2011-03-30 "Ex-Asian Boyz Gang Member Sentenced To Life For Eight Murders" from "City News Service"
[http://www.bhcourier.com/article/Local_News/Local_News/ExAsian_Boyz_Gang_Member_Sentenced_To_Life_For_Eight_Murders/75395]
A former Asian Boyz gang member was sentenced today to eight consecutive life prison terms without the possibility of parole, plus 30 years, for his role in eight Los Angeles-area killings.
Marvin Mercado, 37, was also sentenced by Los Angeles Superior Court Judge Robert J. Perry to 10 terms of 15 years to life behind bars -- plus an additional 20 years -- for his convictions on 10 counts of attempted murder.

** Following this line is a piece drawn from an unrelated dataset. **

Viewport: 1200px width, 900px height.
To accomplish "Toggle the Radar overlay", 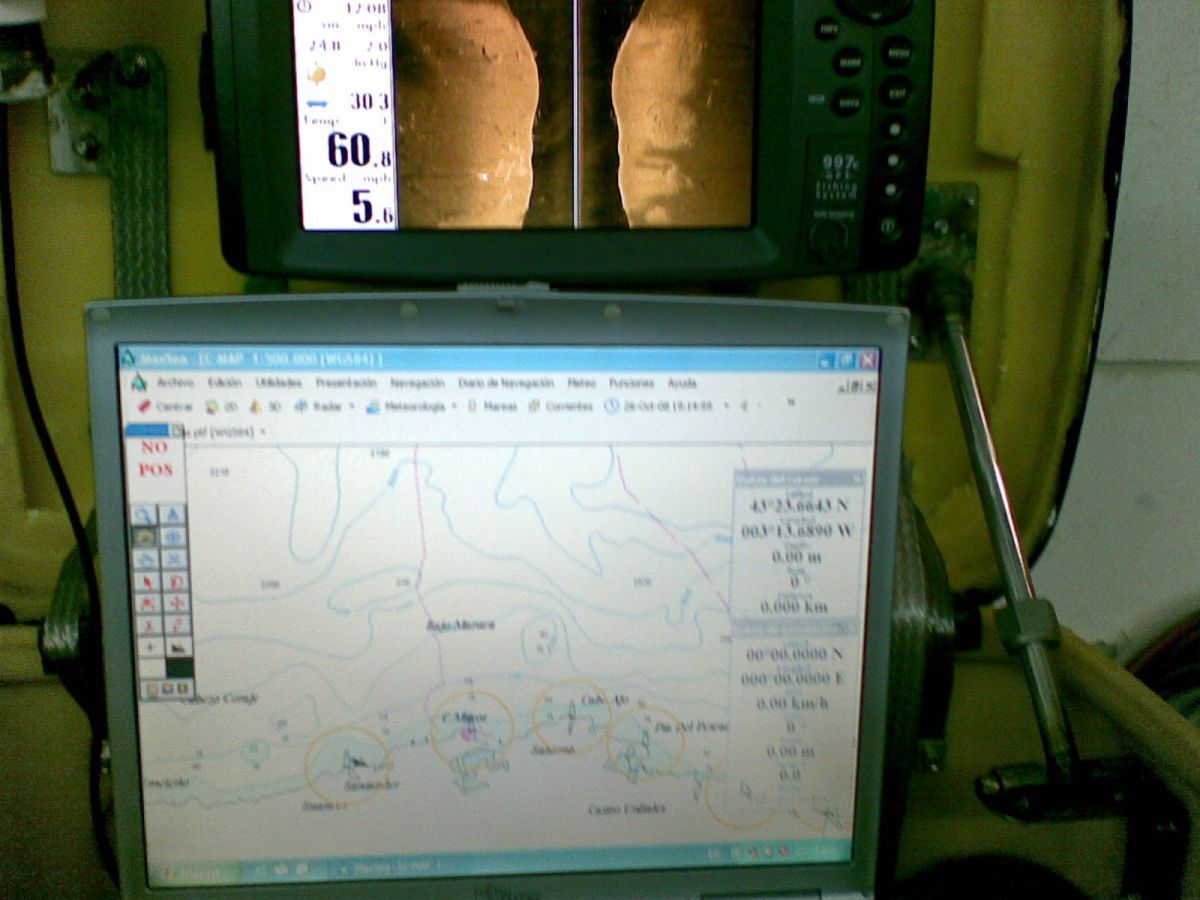I will (x=319, y=406).
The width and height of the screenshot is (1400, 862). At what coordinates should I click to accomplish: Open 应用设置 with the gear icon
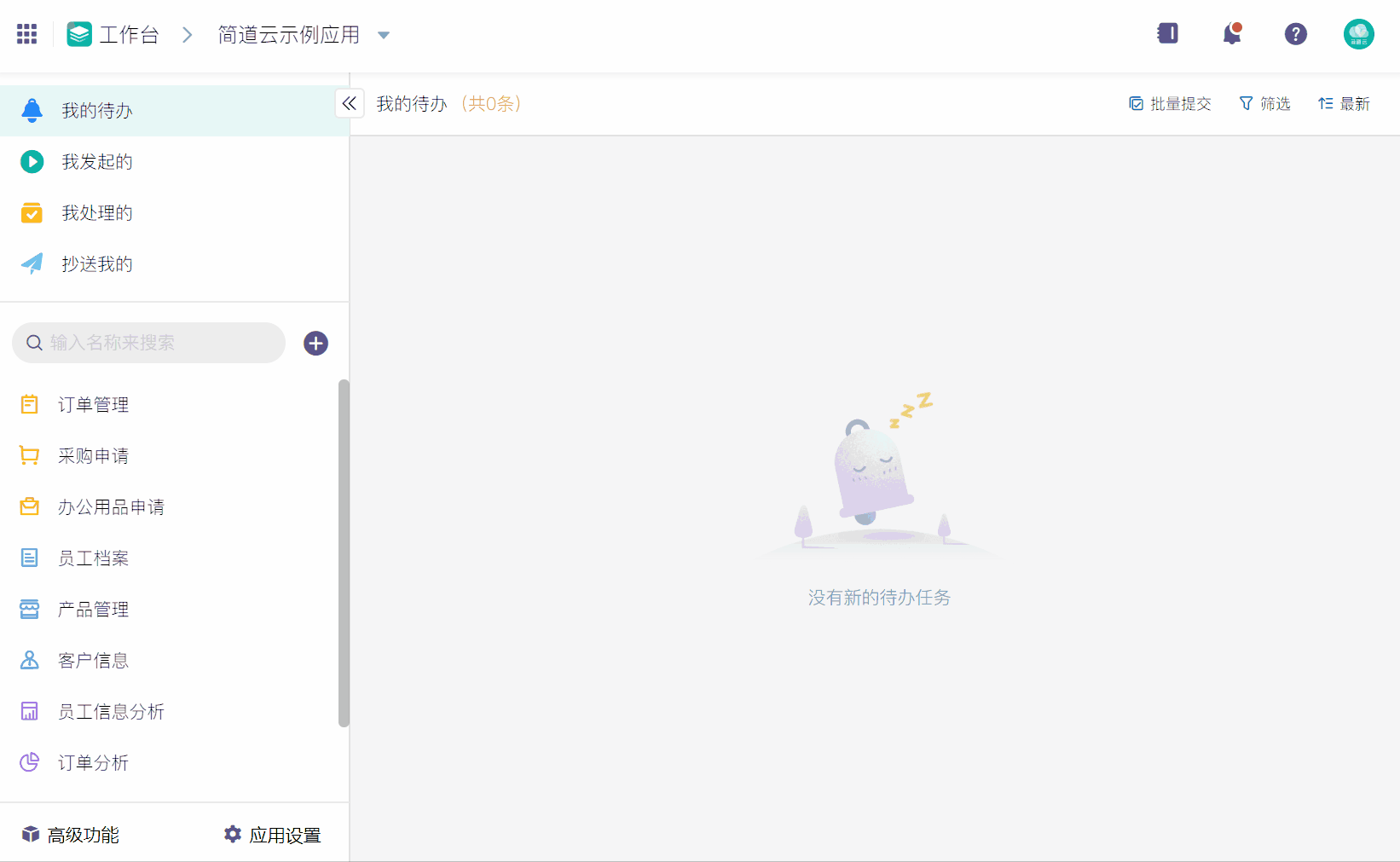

Jurors recommended March 7 that Mercado be sentenced to life behind bars rather than the death penalty for his crimes.
The seven-woman, five-man jury convicted him Feb. 16 of eight murders, which were carried out primarily in the San Fernando and San Gabriel valleys in 1995 and 1996.
Mercado was living in the Philippines under an assumed name after marrying into a socially prominent family when he was arrested in 2007 and later brought back to Los Angeles to stand trial.
"I'm very thrilled for Marvin that he is going to be able to live, one of Mercado's attorneys, Robert Schwartz, said after the jury's March 7 decision. He said he believed jurors may have been swayed by Mercado's crime-free life after fleeing to the Philippines following a two-year crime spree.
Schwartz called the life prison term ``a horrible sentence' that ensures that his client will die behind bars.
Deputy District Attorney Hoon Chun said the prosecution respected the jury's penalty phase verdict, but respectfully disagreed with its decision.
He had asked the panel to recommend a death sentence, telling jurors, ``This guy's got ice water in his veins.'
Chun told reporters following the jury's decision that the first two victims were gang members, and the remaining six were ``innocent victims' who were ``just in the wrong place at the wrong time.'
Mercado was convicted of first-degree murder in the slayings of:
-- Armando Estrada and Miguel Limon, two rival Latino gang members who were shot numerous times after being ambushed at an apartment complex on Valerio Street in Van Nuys on April 14, 1995;
-- Cheng Peng, Paul Vu and Ben Liao, who were mistaken for members of a Taiwanese-based gang. They were followed by three carloads of Asian Boyz gang
members as they left a Peck Road cafe, got on the westbound San Bernardino (10)
Freeway and then attacked near the Temple City Boulevard offramp in El Monte on
Aug. 1, 1995;
-- Oscar Palis, who was killed on Aug. 26, 1995, at Woodman Avenue and Devonshire Street in the Mission Hills area as he and others were heading home from a video arcade;
-- John Gregory, who was fatally shot during a Sept. 20, 1995, home-invasion robbery in Reseda; and
-- Tony Nguyen, who was killed with a shotgun the prosecutor said was fired by one of Mercado's accomplices.
Jurors also convicted Mercado of 10 counts of attempted murder involving attacks between April and September 1995, but acquitted him of an 11th count of attempted murder. They deadlocked on a home invasion robbery charge.
Additionally, jurors found that the crimes were gang-related and that Mercado had used a firearm in some of the attacks. The panel also found true a special circumstance allegation of multiple murders, which made Mercado eligible for the death penalty.
Mercado was a fugitive when seven one-time cohorts of the gang's Van Nuys clique
-- Buntheon Roeung, Sothi Menh, David Evangelista, Roatha Buth, Son Thanh Bui, Ky Tony Ngo and Kimorn Nuth
-- were tried, convicted and sentenced to life in prison without the possibility of parole in June 1999.
The prosecutor told jurors Mercado either had a direct role in the killings or aided his colleagues, including being the driver in the car-to-car shooting in El Monte.
Mercado's other attorney, Donald Calabria, questioned the credibility of four prosecution witnesses who were granted immunity for serious crimes in exchange for their testimony.